Larger Stuff? Like you said, you know about the Roatan Shark dive...
On a broader sense, take a breath, do some diving, sharpen your observational skills.
There's lots of "larger stuff" swimming right by you.
We all begin diving with the same skills.
We can't see or find anything. Thus- we gravitate towards easily seen and identifiable critters. Lobsters, Crabs (Hey... I've seen those in a restaurant!), bigger fish like Baracuda, Groupers, and similar.
It is so insidious that
no diver can know what he isn't seeing. I have had students that were so keyed up with
"Wooowooo... I'm diving!" (kind of like the first time you have sex) that they couldn't see a 10" lobster on the sandy bottom from 4 feet away. Not all that uncommon.
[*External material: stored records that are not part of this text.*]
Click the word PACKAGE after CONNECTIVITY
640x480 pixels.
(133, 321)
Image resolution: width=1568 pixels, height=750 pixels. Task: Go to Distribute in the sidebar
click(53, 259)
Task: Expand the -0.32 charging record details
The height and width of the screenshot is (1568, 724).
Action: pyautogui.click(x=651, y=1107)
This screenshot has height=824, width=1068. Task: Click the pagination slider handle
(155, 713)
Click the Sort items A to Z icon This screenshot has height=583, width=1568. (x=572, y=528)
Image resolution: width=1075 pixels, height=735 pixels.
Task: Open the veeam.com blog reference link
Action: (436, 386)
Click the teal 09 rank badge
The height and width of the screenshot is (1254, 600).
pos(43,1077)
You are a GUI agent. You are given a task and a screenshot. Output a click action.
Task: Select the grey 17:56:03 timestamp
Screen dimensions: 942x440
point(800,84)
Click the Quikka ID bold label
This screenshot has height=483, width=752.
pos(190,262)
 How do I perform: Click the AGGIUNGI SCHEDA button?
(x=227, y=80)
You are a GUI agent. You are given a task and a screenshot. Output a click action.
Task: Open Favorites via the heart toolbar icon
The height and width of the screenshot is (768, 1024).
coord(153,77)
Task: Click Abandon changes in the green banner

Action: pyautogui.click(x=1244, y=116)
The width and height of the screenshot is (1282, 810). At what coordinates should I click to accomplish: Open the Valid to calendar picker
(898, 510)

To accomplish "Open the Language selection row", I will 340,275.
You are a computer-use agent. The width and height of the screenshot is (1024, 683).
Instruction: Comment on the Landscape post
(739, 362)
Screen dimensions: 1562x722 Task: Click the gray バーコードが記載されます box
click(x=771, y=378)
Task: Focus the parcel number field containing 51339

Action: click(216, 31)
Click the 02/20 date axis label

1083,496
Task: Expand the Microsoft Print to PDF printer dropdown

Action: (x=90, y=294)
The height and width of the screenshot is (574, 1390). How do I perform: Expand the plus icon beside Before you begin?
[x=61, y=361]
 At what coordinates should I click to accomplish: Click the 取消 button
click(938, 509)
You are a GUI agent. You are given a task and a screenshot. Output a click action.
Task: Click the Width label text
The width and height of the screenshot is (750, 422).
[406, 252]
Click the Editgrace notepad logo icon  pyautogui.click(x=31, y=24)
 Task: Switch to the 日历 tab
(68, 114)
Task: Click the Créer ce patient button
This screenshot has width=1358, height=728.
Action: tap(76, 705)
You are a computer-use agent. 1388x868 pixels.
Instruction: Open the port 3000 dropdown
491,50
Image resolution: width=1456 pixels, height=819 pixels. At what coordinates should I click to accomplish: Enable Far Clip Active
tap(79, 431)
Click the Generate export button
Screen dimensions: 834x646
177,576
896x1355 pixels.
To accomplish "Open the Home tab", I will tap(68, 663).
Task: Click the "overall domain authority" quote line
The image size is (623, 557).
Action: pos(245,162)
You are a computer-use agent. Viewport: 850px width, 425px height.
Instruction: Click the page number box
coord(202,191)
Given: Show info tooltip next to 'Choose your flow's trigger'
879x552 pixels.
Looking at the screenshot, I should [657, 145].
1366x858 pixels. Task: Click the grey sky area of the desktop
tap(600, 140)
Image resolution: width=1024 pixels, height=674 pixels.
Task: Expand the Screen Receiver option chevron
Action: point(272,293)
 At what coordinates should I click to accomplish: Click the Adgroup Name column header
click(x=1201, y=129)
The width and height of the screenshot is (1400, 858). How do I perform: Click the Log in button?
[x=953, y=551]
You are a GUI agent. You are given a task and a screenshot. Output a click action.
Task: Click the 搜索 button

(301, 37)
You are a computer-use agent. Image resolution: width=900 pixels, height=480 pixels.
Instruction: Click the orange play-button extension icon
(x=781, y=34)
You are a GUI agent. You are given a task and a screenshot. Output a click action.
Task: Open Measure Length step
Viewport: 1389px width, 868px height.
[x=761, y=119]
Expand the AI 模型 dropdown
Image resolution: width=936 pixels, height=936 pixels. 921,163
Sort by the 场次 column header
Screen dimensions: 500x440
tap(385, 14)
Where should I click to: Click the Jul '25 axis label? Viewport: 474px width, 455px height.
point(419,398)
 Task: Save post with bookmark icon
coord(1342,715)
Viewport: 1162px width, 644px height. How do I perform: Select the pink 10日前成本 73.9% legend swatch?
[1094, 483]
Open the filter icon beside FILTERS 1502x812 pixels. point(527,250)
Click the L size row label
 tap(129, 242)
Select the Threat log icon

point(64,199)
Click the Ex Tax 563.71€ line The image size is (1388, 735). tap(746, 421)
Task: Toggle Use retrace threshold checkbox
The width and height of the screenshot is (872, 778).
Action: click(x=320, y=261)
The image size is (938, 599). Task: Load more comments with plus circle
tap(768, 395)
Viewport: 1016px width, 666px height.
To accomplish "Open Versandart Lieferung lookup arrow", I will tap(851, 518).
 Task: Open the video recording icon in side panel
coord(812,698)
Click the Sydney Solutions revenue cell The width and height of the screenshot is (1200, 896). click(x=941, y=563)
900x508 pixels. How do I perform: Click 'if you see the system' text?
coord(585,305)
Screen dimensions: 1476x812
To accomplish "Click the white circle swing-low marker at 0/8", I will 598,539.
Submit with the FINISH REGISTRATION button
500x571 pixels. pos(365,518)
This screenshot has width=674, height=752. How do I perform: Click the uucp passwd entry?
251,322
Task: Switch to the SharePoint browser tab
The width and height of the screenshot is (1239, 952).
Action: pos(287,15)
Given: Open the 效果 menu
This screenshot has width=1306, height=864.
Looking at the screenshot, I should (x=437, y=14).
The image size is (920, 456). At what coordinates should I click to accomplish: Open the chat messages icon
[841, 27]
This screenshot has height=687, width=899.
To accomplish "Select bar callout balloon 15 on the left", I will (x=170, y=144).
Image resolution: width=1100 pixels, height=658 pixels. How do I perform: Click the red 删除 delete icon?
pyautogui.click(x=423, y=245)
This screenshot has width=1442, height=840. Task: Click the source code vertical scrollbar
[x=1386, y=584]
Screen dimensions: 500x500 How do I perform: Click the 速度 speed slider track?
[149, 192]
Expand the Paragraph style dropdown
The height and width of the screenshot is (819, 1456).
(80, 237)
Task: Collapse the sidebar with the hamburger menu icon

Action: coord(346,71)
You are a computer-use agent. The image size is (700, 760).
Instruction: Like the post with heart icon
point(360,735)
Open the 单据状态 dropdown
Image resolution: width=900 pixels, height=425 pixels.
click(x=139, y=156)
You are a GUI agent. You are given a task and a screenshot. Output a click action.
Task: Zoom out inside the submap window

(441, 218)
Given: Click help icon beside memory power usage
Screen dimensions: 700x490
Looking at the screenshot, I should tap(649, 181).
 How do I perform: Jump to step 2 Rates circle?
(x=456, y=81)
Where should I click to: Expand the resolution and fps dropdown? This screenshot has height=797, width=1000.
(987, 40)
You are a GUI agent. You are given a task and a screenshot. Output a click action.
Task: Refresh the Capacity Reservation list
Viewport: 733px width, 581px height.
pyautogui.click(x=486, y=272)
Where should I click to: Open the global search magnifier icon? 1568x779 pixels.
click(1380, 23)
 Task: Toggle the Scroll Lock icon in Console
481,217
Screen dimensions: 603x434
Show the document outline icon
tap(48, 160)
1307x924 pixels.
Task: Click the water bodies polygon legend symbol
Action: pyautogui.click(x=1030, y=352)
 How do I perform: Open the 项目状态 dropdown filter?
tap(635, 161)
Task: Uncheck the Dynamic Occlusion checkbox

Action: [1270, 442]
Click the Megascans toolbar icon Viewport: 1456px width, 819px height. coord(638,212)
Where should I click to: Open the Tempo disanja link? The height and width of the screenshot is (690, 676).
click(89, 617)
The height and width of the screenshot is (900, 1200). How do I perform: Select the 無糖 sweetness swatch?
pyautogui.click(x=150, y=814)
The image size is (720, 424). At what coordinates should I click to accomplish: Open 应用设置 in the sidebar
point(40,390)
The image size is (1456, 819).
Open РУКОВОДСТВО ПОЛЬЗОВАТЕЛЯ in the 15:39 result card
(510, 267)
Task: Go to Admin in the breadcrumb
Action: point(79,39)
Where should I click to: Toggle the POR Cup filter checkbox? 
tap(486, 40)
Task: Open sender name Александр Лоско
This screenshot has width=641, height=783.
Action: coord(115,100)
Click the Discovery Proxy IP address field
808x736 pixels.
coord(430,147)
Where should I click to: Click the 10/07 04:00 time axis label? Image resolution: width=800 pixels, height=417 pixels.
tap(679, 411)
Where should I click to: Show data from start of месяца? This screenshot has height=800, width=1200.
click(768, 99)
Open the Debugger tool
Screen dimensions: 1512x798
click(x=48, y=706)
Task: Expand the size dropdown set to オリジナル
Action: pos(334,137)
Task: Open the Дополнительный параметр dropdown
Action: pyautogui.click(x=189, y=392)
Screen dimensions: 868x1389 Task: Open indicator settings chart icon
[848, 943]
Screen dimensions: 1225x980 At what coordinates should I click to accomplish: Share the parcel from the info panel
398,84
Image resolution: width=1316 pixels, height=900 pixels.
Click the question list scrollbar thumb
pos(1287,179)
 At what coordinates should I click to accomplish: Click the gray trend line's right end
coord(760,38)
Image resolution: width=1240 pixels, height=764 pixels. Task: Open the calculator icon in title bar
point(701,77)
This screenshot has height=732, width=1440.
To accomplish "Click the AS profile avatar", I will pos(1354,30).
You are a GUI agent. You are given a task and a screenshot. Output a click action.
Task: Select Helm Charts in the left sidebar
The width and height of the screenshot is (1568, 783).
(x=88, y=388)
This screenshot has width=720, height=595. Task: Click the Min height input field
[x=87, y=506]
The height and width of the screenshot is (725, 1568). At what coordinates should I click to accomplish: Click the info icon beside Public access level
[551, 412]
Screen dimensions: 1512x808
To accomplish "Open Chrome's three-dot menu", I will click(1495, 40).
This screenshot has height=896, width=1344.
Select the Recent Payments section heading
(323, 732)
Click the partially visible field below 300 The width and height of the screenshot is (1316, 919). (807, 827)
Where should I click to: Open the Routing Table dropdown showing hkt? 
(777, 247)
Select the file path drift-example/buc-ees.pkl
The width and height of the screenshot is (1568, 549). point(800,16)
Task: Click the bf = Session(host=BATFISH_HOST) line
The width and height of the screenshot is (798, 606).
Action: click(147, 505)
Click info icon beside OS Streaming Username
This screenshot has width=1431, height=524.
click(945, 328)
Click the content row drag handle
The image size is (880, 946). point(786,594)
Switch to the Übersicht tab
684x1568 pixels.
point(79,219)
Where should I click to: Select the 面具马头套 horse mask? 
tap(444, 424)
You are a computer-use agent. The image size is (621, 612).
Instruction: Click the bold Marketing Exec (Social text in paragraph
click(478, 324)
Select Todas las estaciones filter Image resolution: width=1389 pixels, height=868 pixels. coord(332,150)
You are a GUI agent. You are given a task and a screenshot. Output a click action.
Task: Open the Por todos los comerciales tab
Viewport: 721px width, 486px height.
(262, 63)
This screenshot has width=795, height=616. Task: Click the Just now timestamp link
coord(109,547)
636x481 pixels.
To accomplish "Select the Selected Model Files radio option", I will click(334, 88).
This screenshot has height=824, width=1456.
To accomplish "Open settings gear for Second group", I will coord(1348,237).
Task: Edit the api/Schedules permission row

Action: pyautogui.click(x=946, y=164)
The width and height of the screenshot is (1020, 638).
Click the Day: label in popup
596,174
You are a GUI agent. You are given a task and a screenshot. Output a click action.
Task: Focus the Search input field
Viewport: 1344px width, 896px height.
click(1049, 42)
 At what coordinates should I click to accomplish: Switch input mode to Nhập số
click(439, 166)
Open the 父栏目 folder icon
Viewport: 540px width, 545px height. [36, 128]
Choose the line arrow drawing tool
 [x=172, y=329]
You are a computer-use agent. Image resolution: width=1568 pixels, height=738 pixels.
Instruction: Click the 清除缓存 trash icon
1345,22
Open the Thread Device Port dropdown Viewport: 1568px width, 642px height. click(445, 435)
Sometimes we are so eager to see something, we'll pay for the priveledge to see Sharks attracted to feed before us. We might go to a resort that features Dolphin encounters. Both of these (and similar are called "Canned Fish" acts or "Rodeos") you will someday realize are pretty dreadful.
Tobago? Only one Dive Op that I know of that could give you a remote chance of seeing Mantas- get 40+ logged small boat dives (wooden ladders) and drift (heavy current) recoveries before you go play with those guys.
Grenada? The only place to see the real deal is the far NE barrier islands- getting there will cost serious money and two plus days of diving with specific dive ops before they will bother to trust you.
Roatan? There is a Canned Shark Dive and a Dolphin Pester. For what they are, two of the best I have ever seen in terms of dive breifing and dive-op infrastructure. You can often see (and snorkel with) free dolphins on the South Side at First Bight (East of CCV). See Pilot Whales from New Years at
http://www.docksidedivecenter.com/WeeklyLog122906.html on just a regular dive boat trip.
Roatan and Belize do offer some potential for Whale Sharks, but specific times of year are an issue, phases of the moon, plus the dive-op itself has to be doing some serious networking. The most Whale Sharks ever dove in the Bay Islands was in the day that CCV had a float plane diong the spotting. Go for the diving, if you get a Whale Shark- consider that you've won the lottery.
No arranged dive will come close to your first incidental encounter in the wild. You may have seen 100 sharks being fed on 8 different
Canned Shark dives, but
that one dive when you are at 60 feet off of San Sal and a 12' Bull Shark swims along 100 feet away and just ignores you...
that is a memory.
Go to some place with great stuff to see. Concentrate on that life that is 6" down to microscopic. Practice your buoyancy, your observational skills and diving. You'll see the "big stuff" soon enough!
If you go looking for "love", you'll likely not find it!